Problem statement: Take each line below that has "area" and copy it.

[Records from a data collection]

■ ■ ■ ■

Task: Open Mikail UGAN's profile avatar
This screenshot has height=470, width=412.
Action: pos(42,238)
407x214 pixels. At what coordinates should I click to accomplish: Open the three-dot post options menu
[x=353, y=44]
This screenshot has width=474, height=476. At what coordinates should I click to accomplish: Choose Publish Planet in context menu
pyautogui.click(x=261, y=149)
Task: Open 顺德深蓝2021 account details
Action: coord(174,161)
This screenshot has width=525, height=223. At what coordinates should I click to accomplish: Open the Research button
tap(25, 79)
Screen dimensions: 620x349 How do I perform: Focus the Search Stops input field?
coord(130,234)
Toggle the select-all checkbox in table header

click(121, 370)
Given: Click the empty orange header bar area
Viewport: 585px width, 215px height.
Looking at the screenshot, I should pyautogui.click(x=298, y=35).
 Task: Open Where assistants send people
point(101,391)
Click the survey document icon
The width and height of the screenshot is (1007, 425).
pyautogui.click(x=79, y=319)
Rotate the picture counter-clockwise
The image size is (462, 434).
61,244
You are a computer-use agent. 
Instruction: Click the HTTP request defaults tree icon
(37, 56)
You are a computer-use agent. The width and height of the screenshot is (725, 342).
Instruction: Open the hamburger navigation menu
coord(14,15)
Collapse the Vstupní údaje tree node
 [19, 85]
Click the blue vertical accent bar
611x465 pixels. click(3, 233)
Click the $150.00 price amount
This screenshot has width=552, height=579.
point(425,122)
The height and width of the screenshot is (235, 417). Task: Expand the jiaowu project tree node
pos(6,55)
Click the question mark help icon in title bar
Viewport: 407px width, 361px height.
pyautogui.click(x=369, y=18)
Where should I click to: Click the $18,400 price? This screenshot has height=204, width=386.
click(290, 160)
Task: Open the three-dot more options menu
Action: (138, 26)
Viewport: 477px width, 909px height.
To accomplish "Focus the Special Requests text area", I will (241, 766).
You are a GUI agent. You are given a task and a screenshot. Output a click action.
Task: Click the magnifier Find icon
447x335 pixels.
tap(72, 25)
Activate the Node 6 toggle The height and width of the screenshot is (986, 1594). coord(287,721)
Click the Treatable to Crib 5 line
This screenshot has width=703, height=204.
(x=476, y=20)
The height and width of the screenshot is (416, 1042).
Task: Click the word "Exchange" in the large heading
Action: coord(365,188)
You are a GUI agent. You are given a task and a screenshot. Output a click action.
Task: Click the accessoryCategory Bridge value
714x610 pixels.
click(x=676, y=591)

■ ■ ■ ■

Result for this exercise:
Given: Click the empty orange header bar area
To accomplish "Focus the Special Requests text area", I will (241, 766).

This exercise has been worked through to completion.